Another article on state conventions
David Kreuger is a Missouri pastor at First Baptist Church of Linn. David previously authored an article speaking about the same subject of reconsidering the state convention that I was dealing with last week. David forwarded his article to me and granted permission to reproduce the article for your consideration. I have copied it below verbatim. I'd be curious to hear your thoughts.
Is a new paradigm shift needed in Baptist life?
Establishing new models or patterns of ministry are never easy. In Baptist life, things do not change quickly. Whether it be the local church, an association or the state or national conventions, Southern Baptists are not known for their swiftness in expediting change. Change does of course take place, but our basic credo seems to be, If it aint broke, dont fix it. The problem is that if it is broke, it takes several committees and a business meeting or two to rectify the problem. Im not being critical. Im merely pointing out what most of us are aware of already. The reason that change takes time in Baptist life is not because we are slothful and unconcerned, but because of our polity. It is congregational which means involving as many members as possible in the decision-making process. It can be time-consuming and sometimes frustrating for A-type personalities but its the Baptist way, and I am glad for it.
So, when I say its time for a paradigm shift in Baptist life, I am under no illusions that the shift I am advocating will not take place in my lifetime. It is simply to huge a shift.
I contend that it is time that Southern Baptists to do away with an entire level of denominational bureaucracy. I submit that the level we ought to jettison is the state convention. At least as a ministering, functioning, operating entity.

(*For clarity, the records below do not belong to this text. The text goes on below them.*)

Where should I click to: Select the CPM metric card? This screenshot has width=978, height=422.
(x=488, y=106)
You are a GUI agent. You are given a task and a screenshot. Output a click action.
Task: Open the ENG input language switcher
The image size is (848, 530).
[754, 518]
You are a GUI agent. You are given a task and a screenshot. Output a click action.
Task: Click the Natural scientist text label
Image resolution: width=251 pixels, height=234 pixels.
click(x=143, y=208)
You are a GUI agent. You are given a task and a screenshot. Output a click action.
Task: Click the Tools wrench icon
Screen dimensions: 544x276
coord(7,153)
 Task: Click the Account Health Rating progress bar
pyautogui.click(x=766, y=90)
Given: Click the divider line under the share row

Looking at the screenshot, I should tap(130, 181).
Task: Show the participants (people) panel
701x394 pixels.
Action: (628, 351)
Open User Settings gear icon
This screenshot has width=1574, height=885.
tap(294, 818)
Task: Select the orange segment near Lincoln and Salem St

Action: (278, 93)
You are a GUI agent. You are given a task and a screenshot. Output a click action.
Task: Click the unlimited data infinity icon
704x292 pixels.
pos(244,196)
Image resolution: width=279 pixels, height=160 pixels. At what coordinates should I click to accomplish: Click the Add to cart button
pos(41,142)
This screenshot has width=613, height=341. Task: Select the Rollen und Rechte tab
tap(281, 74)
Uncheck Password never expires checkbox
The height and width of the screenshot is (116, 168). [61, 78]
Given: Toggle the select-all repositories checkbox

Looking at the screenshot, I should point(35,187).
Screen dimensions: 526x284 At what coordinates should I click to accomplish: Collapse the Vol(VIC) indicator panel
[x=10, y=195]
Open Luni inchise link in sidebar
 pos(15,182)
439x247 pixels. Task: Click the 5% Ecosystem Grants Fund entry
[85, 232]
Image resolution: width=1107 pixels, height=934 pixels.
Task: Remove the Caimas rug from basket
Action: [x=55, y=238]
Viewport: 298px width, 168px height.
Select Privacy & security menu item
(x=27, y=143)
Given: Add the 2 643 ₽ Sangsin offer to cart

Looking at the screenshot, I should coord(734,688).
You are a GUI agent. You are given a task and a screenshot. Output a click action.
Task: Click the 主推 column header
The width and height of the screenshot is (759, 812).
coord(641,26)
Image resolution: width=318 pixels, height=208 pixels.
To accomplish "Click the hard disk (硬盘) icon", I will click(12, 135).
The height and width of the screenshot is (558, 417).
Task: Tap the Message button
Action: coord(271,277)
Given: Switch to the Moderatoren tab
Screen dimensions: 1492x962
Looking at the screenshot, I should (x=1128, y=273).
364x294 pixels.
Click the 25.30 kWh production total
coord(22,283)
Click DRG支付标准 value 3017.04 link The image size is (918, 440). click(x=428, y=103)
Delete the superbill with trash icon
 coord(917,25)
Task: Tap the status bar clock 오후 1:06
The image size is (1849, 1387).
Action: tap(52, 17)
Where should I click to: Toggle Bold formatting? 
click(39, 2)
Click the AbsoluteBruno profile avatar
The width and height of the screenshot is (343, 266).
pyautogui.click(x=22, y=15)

I know this will not endear me to my friends I have working at the Baptist Building in my state. They are hard-working men and women who feel called of God to do what they do. They serve faithfully and loyally and I commend them. In the age of the Internet, electronic messaging, and other high-speed communications, however, its a level of denominational life we may well be able to do without.
The paradigm shift I contend for is the super or mega association. The idea is not new. In fact its a return to the way our Baptist forefathers in America initially organized. For example, in 1791, North Carolina Baptists were organized primarily into three large associations the Kehukee, Sandy Creek, and Yadkin. Our state convention is currently divided into eight areas from which trustee representation is drawn for the Executive Board, agencies and institutions. These eight areas could each serve as a mega-association.
In his book A Baptist Association: Churches on Mission Together, J.C. Bradley provides a basic definition of an association. It is, To enable churches to be in fellowship and to be on mission individually and together. Everything being done on a state level could be done on the associational level, and in many cases could probably be done more effectively. Let me share some of my reasons for such a paradigm shift.
The state convention cannot be all things to all churches. State conventions, like churches, must prioritize ministries. There is simply not enough personnel, nor is there the financial resources to adequately meet the variety of needs represented by thousands of local churches. No one is better equipped to minister to the needs of its member congregations than the local association. The needs of congregations in or near metropolitan areas are often far different than those of congregations in predominately rural counties. Mega-associations would be able to specifically target the needs of member churches better than the state convention can.
Eliminating an entire level of denominational bureaucracy would free vast sums of money to be used by the mega-association for evangelism, missions, and ministry.
Mega-associations would be able to call multiple, full-time staffers to administer programs that could be specifically tailored for each association. Instead of a one-size-fits-all approach that a state convention must frequently take, mega-association staff could target specific ministries such as migrant workers or ethnic ministries -- that might exist in their association, but might not have a similar priority in another association.
Associational camps could become regional conference centers. Camps, often run on a shoestring budget could be greatly improved and enhanced by the pooled resources of the mega-association.
Baptist Colleges and Baptist Student Ministries could potentially see increased support. Mega-associations where such institutions exist may well decide to make such institutions a major ministry emphasis. Other mega-associations would undoubtedly still contribute.
As long as the mega-association missions center was centrally located, pastors and churches would have access to personnel and resources comparable to what is currently found only at the state offices or in metro-associations.
In his book A Baptist Association: Churches on Mission Together, J.C. Bradley lists ten tasks that the association should accomplish. They are:
1. Nurture harmony in faith and practice.
2. Nurture fellowship among church, church leaders, and members.
3. Call the churches to be on mission.
4. Provide resources and services to churches and leaders.
5. Train, develop, and encourage church and associational workers.
6. Provide opportunities for working together in missions, ministry, growth, and evangelism.
7. Establish and maintain appropriate communication and relationships with the community and the denomination.
8. Govern the association under the lordship of Christ.
9. Plan the associations program and manage its resources
10. Provide information about the churches to the denomination.
I see every one of these tasks being accomplished ten-fold, with such a paradigm shift.